Opvang van asielzoekers
De eerste wijziging gaat over de besluitvorming voor opvang van asielzoekers. Vóór de wijziging van het Bor was bepaald dat gedeputeerde staten bevoegd waren om te beslissen over het verstrekken van een omgevingsvergunning voor planologisch strijdig gebruik, als sprake was van een project van provinciaal of nationaal ruimtelijk belang waardoor zou kunnen worden afgeweken van het bestemmingsplan. Ruimtelijk provinciaal of nationaal ruimtelijk belang is in het Bor vervangen door provinciaal of nationaal belang. Het weglaten van het woord ‘ruimtelijk’ heeft tot gevolg dat de medewerking van gemeenten bij het verkrijgen van een omgevingsvergunning niet meer is vereist, voor zover het de opvang van asielzoekers betreft.

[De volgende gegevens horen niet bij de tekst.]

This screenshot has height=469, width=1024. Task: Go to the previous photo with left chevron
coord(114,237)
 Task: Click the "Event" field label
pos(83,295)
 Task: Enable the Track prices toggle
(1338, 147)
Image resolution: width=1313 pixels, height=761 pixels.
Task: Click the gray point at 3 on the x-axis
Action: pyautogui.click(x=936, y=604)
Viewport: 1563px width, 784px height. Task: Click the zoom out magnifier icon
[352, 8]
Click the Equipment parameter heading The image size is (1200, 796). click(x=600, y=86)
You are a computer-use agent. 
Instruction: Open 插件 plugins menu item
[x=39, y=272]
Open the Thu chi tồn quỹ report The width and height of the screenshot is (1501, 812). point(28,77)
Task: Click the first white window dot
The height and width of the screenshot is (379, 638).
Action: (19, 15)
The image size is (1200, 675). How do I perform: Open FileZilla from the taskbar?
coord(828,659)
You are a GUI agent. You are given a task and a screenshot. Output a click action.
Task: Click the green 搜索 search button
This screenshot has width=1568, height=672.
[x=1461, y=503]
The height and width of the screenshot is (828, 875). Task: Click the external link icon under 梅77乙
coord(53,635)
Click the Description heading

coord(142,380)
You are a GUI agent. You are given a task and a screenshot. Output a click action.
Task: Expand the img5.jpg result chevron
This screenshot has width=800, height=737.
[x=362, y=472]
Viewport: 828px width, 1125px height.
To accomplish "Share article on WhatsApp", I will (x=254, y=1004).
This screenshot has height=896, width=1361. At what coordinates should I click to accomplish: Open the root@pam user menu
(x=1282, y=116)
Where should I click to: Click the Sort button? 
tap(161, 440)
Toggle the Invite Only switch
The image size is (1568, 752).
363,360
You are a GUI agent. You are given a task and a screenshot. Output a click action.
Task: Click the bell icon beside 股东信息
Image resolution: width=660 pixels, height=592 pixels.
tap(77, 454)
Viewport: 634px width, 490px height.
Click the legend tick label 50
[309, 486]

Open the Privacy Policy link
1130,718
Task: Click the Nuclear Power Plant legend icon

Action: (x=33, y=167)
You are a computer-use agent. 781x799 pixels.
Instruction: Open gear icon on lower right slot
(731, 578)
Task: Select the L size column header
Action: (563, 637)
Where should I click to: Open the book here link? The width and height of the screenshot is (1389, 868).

Huisvesting in verband met mantelzorg
Artikel 5 van het Bor zondert de mogelijkheid om zonder vergunning bijbehorende bouwwerken in een aantal gevallen uit. Nu is aan dit artikel toegevoegd dat ook het gebruiken van een bestaand bouwwerk voor huisvesting in verband met mantelzorg niet is toegestaan. Dit zijn gevallen waarin het vanwege het belang van de externe veiligheid onwenselijk is dat ter plaatse in strijd met planologische regelgeving bijbehorende bouwwerken kunnen worden gebouwd.
Het uitbreiden van een bouwwerk
Met de wijziging van het Bor is artikel 4 (Bijlage II van het Bor), waarin het uitbreiden van een bouwwerk is geregeld, verduidelijk en verruimd. Door de toevoeging ‘‘dan wel voorzieningen gericht op het isoleren van een gebouw’’ kan een omgevingsvergunning voor het handelen in strijd met het bestemmingsplan door middel van de reguliere procedure van acht weken worden verkregen, in plaats van via de uitgebreide procedure van zesentwintig weken. Daarnaast bleek uit een uitspraak van 10 juni 2015, waarin door de Afdeling over een dakterras is geoordeeld dat deze niet met toepassing van artikel 4 kan worden vergund en de uitgebreide procedure van toepassing was, dat aldus niet in alle omstandigheden een balkon of dakterras onder artikel 4 viel. Beoogd is dat dat nu wel het geval is.